### Exercise instructions
Retype every line of the data, keeping each word exactly.

----- Recorded information

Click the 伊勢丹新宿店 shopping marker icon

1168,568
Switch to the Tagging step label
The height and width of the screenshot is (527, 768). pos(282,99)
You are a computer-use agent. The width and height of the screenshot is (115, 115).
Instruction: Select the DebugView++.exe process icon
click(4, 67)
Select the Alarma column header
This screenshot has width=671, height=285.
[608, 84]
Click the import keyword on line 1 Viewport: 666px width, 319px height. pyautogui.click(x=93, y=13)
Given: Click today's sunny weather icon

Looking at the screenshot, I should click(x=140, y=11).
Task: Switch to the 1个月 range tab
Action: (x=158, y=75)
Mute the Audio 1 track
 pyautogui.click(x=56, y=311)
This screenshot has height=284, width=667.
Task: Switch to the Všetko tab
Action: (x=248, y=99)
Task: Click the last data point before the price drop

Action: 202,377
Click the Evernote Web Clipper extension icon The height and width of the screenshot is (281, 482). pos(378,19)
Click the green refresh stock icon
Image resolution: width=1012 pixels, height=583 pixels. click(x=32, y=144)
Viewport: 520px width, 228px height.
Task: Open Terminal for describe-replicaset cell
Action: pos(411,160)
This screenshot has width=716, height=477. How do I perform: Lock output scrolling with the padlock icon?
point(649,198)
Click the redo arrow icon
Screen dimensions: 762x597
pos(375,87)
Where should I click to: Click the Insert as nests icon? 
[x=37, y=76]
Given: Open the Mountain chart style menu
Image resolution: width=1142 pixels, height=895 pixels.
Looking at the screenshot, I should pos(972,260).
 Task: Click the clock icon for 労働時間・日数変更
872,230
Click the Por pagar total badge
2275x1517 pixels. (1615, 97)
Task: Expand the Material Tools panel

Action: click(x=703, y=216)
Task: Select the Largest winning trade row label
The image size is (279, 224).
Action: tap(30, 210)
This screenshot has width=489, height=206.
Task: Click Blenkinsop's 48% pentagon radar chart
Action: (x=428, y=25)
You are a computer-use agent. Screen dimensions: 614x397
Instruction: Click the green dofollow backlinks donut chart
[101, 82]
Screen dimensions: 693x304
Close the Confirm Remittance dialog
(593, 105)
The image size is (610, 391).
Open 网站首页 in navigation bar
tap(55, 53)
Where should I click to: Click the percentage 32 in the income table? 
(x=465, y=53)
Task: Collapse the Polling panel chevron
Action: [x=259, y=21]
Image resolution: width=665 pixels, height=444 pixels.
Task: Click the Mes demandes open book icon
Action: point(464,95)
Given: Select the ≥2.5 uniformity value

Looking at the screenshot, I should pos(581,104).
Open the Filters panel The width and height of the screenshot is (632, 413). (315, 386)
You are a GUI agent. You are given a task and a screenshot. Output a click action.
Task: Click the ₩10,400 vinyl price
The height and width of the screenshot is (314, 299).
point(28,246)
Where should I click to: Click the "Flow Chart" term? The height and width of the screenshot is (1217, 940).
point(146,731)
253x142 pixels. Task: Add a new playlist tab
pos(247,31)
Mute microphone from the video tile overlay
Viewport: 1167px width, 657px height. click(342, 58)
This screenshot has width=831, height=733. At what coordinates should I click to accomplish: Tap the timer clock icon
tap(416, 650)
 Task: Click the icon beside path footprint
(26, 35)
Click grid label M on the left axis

----------

### Completed exercise
Click the 伊勢丹新宿店 shopping marker icon

1168,568
Switch to the Tagging step label
The height and width of the screenshot is (527, 768). pos(282,99)
You are a computer-use agent. The width and height of the screenshot is (115, 115).
Instruction: Select the DebugView++.exe process icon
click(4, 67)
Select the Alarma column header
This screenshot has width=671, height=285.
[608, 84]
Click the import keyword on line 1 Viewport: 666px width, 319px height. pyautogui.click(x=93, y=13)
Given: Click today's sunny weather icon

Looking at the screenshot, I should click(x=140, y=11).
Task: Switch to the 1个月 range tab
Action: (x=158, y=75)
Mute the Audio 1 track
 pyautogui.click(x=56, y=311)
This screenshot has height=284, width=667.
Task: Switch to the Všetko tab
Action: (x=248, y=99)
Task: Click the last data point before the price drop

Action: 202,377
Click the Evernote Web Clipper extension icon The height and width of the screenshot is (281, 482). pos(378,19)
Click the green refresh stock icon
Image resolution: width=1012 pixels, height=583 pixels. click(x=32, y=144)
Viewport: 520px width, 228px height.
Task: Open Terminal for describe-replicaset cell
Action: pos(411,160)
This screenshot has width=716, height=477. How do I perform: Lock output scrolling with the padlock icon?
point(649,198)
Click the redo arrow icon
Screen dimensions: 762x597
pos(375,87)
Where should I click to: Click the Insert as nests icon? 
[x=37, y=76]
Given: Open the Mountain chart style menu
Image resolution: width=1142 pixels, height=895 pixels.
Looking at the screenshot, I should pos(972,260).
 Task: Click the clock icon for 労働時間・日数変更
872,230
Click the Por pagar total badge
2275x1517 pixels. (1615, 97)
Task: Expand the Material Tools panel

Action: click(x=703, y=216)
Task: Select the Largest winning trade row label
The image size is (279, 224).
Action: tap(30, 210)
This screenshot has width=489, height=206.
Task: Click Blenkinsop's 48% pentagon radar chart
Action: (x=428, y=25)
You are a computer-use agent. Screen dimensions: 614x397
Instruction: Click the green dofollow backlinks donut chart
[101, 82]
Screen dimensions: 693x304
Close the Confirm Remittance dialog
(593, 105)
The image size is (610, 391).
Open 网站首页 in navigation bar
tap(55, 53)
Where should I click to: Click the percentage 32 in the income table? 
(x=465, y=53)
Task: Collapse the Polling panel chevron
Action: [x=259, y=21]
Image resolution: width=665 pixels, height=444 pixels.
Task: Click the Mes demandes open book icon
Action: point(464,95)
Given: Select the ≥2.5 uniformity value

Looking at the screenshot, I should pos(581,104).
Open the Filters panel The width and height of the screenshot is (632, 413). (315, 386)
You are a GUI agent. You are given a task and a screenshot. Output a click action.
Task: Click the ₩10,400 vinyl price
The height and width of the screenshot is (314, 299).
point(28,246)
Where should I click to: Click the "Flow Chart" term? The height and width of the screenshot is (1217, 940).
point(146,731)
253x142 pixels. Task: Add a new playlist tab
pos(247,31)
Mute microphone from the video tile overlay
Viewport: 1167px width, 657px height. click(342, 58)
This screenshot has width=831, height=733. At what coordinates should I click to accomplish: Tap the timer clock icon
tap(416, 650)
 Task: Click the icon beside path footprint
(26, 35)
Click grid label M on the left axis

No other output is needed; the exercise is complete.